Stored data entries
↓
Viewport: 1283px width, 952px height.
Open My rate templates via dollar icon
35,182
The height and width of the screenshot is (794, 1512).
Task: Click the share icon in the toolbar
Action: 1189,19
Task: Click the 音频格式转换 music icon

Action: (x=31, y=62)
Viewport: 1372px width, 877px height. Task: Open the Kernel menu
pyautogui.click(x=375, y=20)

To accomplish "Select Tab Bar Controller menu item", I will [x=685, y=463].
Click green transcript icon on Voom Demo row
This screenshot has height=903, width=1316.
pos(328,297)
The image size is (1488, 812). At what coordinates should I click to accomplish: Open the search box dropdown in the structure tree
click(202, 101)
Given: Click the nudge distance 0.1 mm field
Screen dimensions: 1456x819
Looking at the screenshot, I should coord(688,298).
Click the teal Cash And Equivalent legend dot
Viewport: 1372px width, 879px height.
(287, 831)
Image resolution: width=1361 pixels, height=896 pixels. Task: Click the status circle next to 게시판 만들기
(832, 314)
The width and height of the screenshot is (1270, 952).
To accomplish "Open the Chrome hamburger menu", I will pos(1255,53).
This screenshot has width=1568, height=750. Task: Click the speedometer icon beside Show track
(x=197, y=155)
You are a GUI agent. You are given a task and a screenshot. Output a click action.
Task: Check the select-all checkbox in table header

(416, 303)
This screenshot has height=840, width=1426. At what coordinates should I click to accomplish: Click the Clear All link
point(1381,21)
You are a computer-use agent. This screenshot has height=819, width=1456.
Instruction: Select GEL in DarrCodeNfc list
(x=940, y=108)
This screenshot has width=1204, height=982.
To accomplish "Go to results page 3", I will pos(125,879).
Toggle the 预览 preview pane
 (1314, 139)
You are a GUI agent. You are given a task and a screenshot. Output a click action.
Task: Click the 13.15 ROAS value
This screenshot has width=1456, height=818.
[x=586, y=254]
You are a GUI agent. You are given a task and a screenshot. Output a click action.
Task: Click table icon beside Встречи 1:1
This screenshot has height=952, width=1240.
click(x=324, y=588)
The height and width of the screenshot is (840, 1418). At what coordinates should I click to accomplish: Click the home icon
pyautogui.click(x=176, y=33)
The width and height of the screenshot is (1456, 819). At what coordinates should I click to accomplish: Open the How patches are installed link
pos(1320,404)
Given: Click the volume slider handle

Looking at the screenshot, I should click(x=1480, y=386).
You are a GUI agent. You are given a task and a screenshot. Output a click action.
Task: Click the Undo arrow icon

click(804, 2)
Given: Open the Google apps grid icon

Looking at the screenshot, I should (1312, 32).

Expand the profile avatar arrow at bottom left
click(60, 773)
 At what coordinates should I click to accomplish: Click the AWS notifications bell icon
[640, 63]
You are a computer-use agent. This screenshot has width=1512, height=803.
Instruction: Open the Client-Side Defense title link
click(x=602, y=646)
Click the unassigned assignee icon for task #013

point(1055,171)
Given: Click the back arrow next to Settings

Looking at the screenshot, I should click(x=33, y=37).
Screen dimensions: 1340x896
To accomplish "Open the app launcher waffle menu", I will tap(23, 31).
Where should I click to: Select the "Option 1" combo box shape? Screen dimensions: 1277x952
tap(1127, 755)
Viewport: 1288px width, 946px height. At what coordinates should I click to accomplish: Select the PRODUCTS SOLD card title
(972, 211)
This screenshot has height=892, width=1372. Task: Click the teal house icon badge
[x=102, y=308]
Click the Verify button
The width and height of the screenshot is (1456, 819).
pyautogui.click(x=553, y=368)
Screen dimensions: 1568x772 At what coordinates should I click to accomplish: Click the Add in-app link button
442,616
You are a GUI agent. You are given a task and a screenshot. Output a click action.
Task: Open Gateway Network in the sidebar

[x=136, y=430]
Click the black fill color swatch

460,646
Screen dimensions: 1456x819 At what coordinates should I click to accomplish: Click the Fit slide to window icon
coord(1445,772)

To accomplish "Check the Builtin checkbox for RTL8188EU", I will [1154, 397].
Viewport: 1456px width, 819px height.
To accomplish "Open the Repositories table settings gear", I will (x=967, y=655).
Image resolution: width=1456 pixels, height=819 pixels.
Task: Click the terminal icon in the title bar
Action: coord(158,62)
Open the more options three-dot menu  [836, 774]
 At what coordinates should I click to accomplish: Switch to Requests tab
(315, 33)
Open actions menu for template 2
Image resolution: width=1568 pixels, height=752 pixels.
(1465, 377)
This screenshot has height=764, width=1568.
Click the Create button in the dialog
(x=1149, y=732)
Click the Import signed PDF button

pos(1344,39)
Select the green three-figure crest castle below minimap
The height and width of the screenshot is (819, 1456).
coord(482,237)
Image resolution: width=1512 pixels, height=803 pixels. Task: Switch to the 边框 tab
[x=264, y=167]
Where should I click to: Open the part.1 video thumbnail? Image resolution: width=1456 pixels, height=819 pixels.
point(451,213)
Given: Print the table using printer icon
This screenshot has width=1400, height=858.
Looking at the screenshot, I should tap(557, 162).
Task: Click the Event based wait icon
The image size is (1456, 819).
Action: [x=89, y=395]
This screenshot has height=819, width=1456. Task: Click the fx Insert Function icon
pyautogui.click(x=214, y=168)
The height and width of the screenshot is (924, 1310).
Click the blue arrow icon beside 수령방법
↑
WHAT TO DO – Go through the data and retype all of it exactly.

THE COMPLETED TASK –
Viewport: 1283px width, 952px height.
Open My rate templates via dollar icon
35,182
The height and width of the screenshot is (794, 1512).
Task: Click the share icon in the toolbar
Action: 1189,19
Task: Click the 音频格式转换 music icon

Action: (x=31, y=62)
Viewport: 1372px width, 877px height. Task: Open the Kernel menu
pyautogui.click(x=375, y=20)

To accomplish "Select Tab Bar Controller menu item", I will [x=685, y=463].
Click green transcript icon on Voom Demo row
This screenshot has height=903, width=1316.
pos(328,297)
The image size is (1488, 812). At what coordinates should I click to accomplish: Open the search box dropdown in the structure tree
click(202, 101)
Given: Click the nudge distance 0.1 mm field
Screen dimensions: 1456x819
Looking at the screenshot, I should coord(688,298).
Click the teal Cash And Equivalent legend dot
Viewport: 1372px width, 879px height.
(287, 831)
Image resolution: width=1361 pixels, height=896 pixels. Task: Click the status circle next to 게시판 만들기
(832, 314)
The width and height of the screenshot is (1270, 952).
To accomplish "Open the Chrome hamburger menu", I will pos(1255,53).
This screenshot has width=1568, height=750. Task: Click the speedometer icon beside Show track
(x=197, y=155)
You are a GUI agent. You are given a task and a screenshot. Output a click action.
Task: Check the select-all checkbox in table header

(416, 303)
This screenshot has height=840, width=1426. At what coordinates should I click to accomplish: Click the Clear All link
point(1381,21)
You are a computer-use agent. This screenshot has height=819, width=1456.
Instruction: Select GEL in DarrCodeNfc list
(x=940, y=108)
This screenshot has width=1204, height=982.
To accomplish "Go to results page 3", I will pos(125,879).
Toggle the 预览 preview pane
 (1314, 139)
You are a GUI agent. You are given a task and a screenshot. Output a click action.
Task: Click the 13.15 ROAS value
This screenshot has width=1456, height=818.
[x=586, y=254]
You are a GUI agent. You are given a task and a screenshot. Output a click action.
Task: Click table icon beside Встречи 1:1
This screenshot has height=952, width=1240.
click(x=324, y=588)
The height and width of the screenshot is (840, 1418). At what coordinates should I click to accomplish: Click the home icon
pyautogui.click(x=176, y=33)
The width and height of the screenshot is (1456, 819). At what coordinates should I click to accomplish: Open the How patches are installed link
pos(1320,404)
Given: Click the volume slider handle

Looking at the screenshot, I should click(x=1480, y=386).
You are a GUI agent. You are given a task and a screenshot. Output a click action.
Task: Click the Undo arrow icon

click(804, 2)
Given: Open the Google apps grid icon

Looking at the screenshot, I should (1312, 32).

Expand the profile avatar arrow at bottom left
click(60, 773)
 At what coordinates should I click to accomplish: Click the AWS notifications bell icon
[640, 63]
You are a computer-use agent. This screenshot has width=1512, height=803.
Instruction: Open the Client-Side Defense title link
click(x=602, y=646)
Click the unassigned assignee icon for task #013

point(1055,171)
Given: Click the back arrow next to Settings

Looking at the screenshot, I should click(x=33, y=37).
Screen dimensions: 1340x896
To accomplish "Open the app launcher waffle menu", I will tap(23, 31).
Where should I click to: Select the "Option 1" combo box shape? Screen dimensions: 1277x952
tap(1127, 755)
Viewport: 1288px width, 946px height. At what coordinates should I click to accomplish: Select the PRODUCTS SOLD card title
(972, 211)
This screenshot has height=892, width=1372. Task: Click the teal house icon badge
[x=102, y=308]
Click the Verify button
The width and height of the screenshot is (1456, 819).
pyautogui.click(x=553, y=368)
Screen dimensions: 1568x772 At what coordinates should I click to accomplish: Click the Add in-app link button
442,616
You are a GUI agent. You are given a task and a screenshot. Output a click action.
Task: Open Gateway Network in the sidebar

[x=136, y=430]
Click the black fill color swatch

460,646
Screen dimensions: 1456x819 At what coordinates should I click to accomplish: Click the Fit slide to window icon
coord(1445,772)

To accomplish "Check the Builtin checkbox for RTL8188EU", I will [1154, 397].
Viewport: 1456px width, 819px height.
To accomplish "Open the Repositories table settings gear", I will (x=967, y=655).
Image resolution: width=1456 pixels, height=819 pixels.
Task: Click the terminal icon in the title bar
Action: coord(158,62)
Open the more options three-dot menu  [836, 774]
 At what coordinates should I click to accomplish: Switch to Requests tab
(315, 33)
Open actions menu for template 2
Image resolution: width=1568 pixels, height=752 pixels.
(1465, 377)
This screenshot has height=764, width=1568.
Click the Create button in the dialog
(x=1149, y=732)
Click the Import signed PDF button

pos(1344,39)
Select the green three-figure crest castle below minimap
The height and width of the screenshot is (819, 1456).
coord(482,237)
Image resolution: width=1512 pixels, height=803 pixels. Task: Switch to the 边框 tab
[x=264, y=167]
Where should I click to: Open the part.1 video thumbnail? Image resolution: width=1456 pixels, height=819 pixels.
point(451,213)
Given: Print the table using printer icon
This screenshot has width=1400, height=858.
Looking at the screenshot, I should tap(557, 162).
Task: Click the Event based wait icon
The image size is (1456, 819).
Action: [x=89, y=395]
This screenshot has height=819, width=1456. Task: Click the fx Insert Function icon
pyautogui.click(x=214, y=168)
The height and width of the screenshot is (924, 1310).
Click the blue arrow icon beside 수령방법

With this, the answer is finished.